The fixed broadband market share of A1 and regional and local market players is 28 per cent and 35 per cent respectively, and Vivacom continues to face strong competition in relevant regional markets including northern Bulgaria, the statement said
By comparison, elsewhere in Southeast Europe, Deutsche Telekom holds over 60 per cent of the fixed broadband and pay TV market in Croatia and over 50 per cent in Greece (via its controlling stakes in local incumbents).
“It is noted that A1 has not raised concerns about its dominant position in Austria where it has almost 50 per cent of the country’s broadband subscribers. Neither have A1 nor Yettel made any complaints in Serbia where United Group’s operator (SBB) has been consistently denied the entry into mobile market,” the statement said.
“The co-ordinated statements from A1 and Yettel are misleading and inconsistent with the CPC’s findings. Their joint attempt to include Bulsatcom as part of Vivacom’s market share is wholly inaccurate and shows evidence of collusion.”
The statement said that Vivacom has continued to gain market shares in 2022 and 2023 organically by providing innovative products and a superior customer experience.
Since United Group entered the Bulgarian market with the acquisition of Vivacom less than three years ago, the Group has invested 3.5 bln leva in the country, according to the Vivacom said.
“The growth of Vivacom has accelerated recently due to significant investments in infrastructure and the introduction of superior products like Eon TV, 10 Giga fiber optical network and 5G mobile unlimited plans.
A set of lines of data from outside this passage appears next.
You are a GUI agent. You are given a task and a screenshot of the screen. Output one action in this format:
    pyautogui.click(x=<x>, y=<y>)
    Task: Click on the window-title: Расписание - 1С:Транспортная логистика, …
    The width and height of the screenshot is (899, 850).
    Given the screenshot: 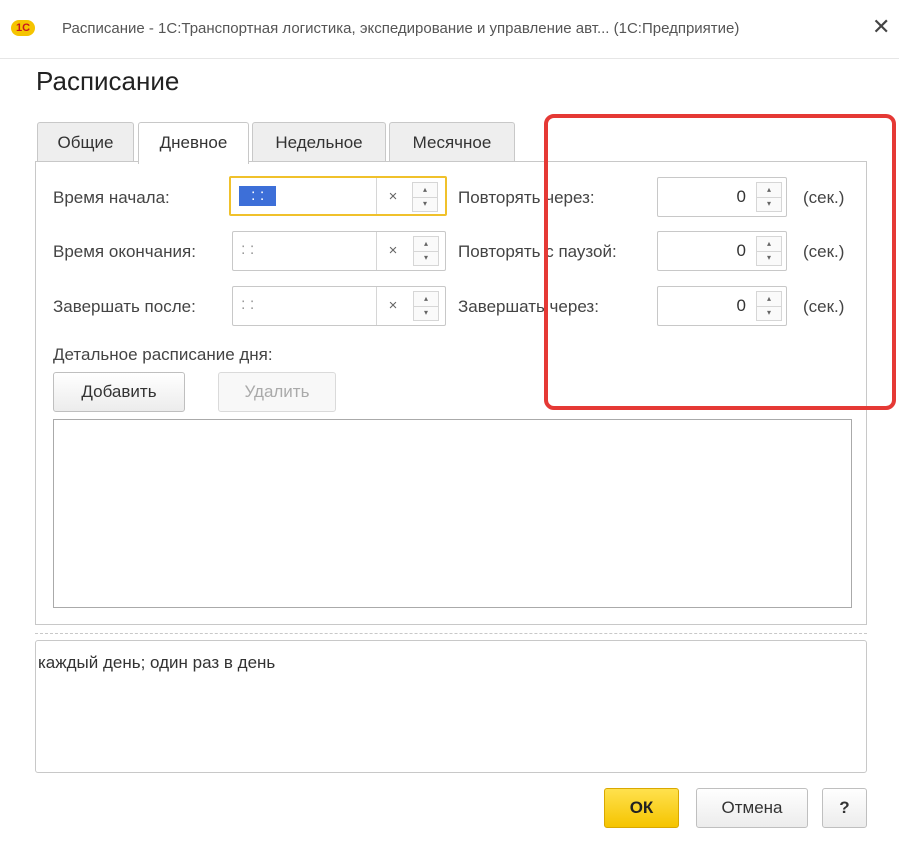 What is the action you would take?
    pyautogui.click(x=401, y=28)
The level of services and products offered on the Bulgarian telco market has improved significantly over the last two years, which has resulted in increased competition.”
The statement said that the CPC had reviewed Vivacom’s cases “with an exceptional level of scrutiny, conducting a forensic analysis of the facts, resulting in a comprehensive 104-page decision”.
“The level of detail in the CPC enquiry is unprecedented in Bulgarian competition matters and more than meets best practice for countries in the European Union. Vivacom has actively cooperated with the review and has responded to over a dozen questionnaires sent by the CPC. It has also submitted detailed reports on both transactions prepared by NERA Economic Consulting, a leading international expert in merger control.”
The statement said that Vivacom had always fostered pro-competitive synergies, innovation, and improved services for Bulgarian consumers.
“We encourage all telco companies in Bulgaria, rather than making attempts to manipulate Bulgarian consumers and influence authorities with media statements, to focus on bringing value to the customer so that we all as an industry continue to develop our proposition and the quality of our service.”